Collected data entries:
◇ ◇ ◇ ◇ ◇

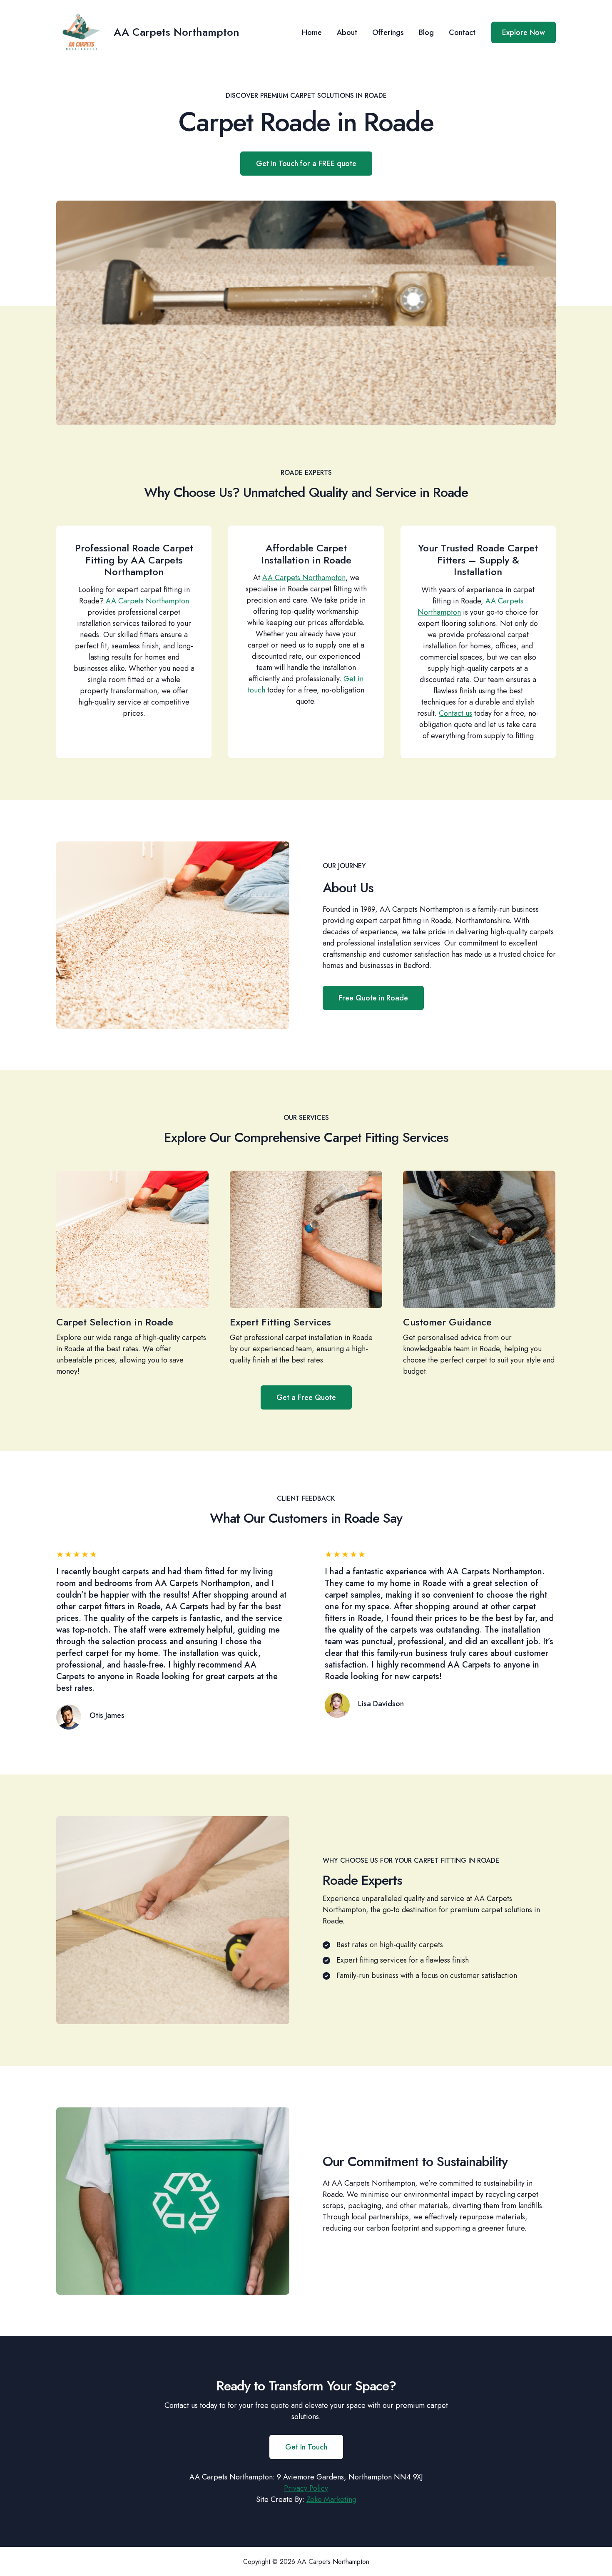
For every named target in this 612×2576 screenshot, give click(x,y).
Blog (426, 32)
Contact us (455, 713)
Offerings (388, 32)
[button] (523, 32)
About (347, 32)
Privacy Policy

◇ ◇ ◇ ◇ ◇

- _EXERCISE AIM_
Each entry above should be written out again exactly, without its pictures.

- _ANSWER TO THE EXERCISE_
For every named target in this 612×2576 screenshot, give click(x,y).
Blog (426, 32)
Contact us (455, 713)
Offerings (388, 32)
[button] (523, 32)
About (347, 32)
Privacy Policy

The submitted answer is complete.